- Opening Delimiter -

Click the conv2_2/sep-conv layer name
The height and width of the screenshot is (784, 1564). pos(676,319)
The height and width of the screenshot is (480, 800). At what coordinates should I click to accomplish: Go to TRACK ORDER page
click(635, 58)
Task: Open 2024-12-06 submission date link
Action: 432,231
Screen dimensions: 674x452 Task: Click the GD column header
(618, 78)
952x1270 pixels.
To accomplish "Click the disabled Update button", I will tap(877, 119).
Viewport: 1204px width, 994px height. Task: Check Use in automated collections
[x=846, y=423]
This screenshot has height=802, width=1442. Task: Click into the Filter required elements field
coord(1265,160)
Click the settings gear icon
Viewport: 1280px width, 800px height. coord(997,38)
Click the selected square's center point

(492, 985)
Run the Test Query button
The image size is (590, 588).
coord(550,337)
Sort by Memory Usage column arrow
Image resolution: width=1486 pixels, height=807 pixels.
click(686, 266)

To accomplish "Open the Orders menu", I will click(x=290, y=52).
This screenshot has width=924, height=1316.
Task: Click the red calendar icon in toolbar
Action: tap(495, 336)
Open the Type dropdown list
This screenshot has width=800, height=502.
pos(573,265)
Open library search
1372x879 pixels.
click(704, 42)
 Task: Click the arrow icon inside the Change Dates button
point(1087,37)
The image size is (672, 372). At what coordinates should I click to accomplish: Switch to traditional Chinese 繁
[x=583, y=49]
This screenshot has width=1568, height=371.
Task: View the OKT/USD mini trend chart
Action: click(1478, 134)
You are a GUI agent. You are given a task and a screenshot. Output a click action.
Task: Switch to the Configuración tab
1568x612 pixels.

- Closing Delimiter -

▸ Exercise description
Output exactly the lines of the records from the first through the one bearing "952x1270 pixels.", both ends included.

▸ Completed exercise
Click the conv2_2/sep-conv layer name
The height and width of the screenshot is (784, 1564). pos(676,319)
The height and width of the screenshot is (480, 800). At what coordinates should I click to accomplish: Go to TRACK ORDER page
click(635, 58)
Task: Open 2024-12-06 submission date link
Action: 432,231
Screen dimensions: 674x452 Task: Click the GD column header
(618, 78)
952x1270 pixels.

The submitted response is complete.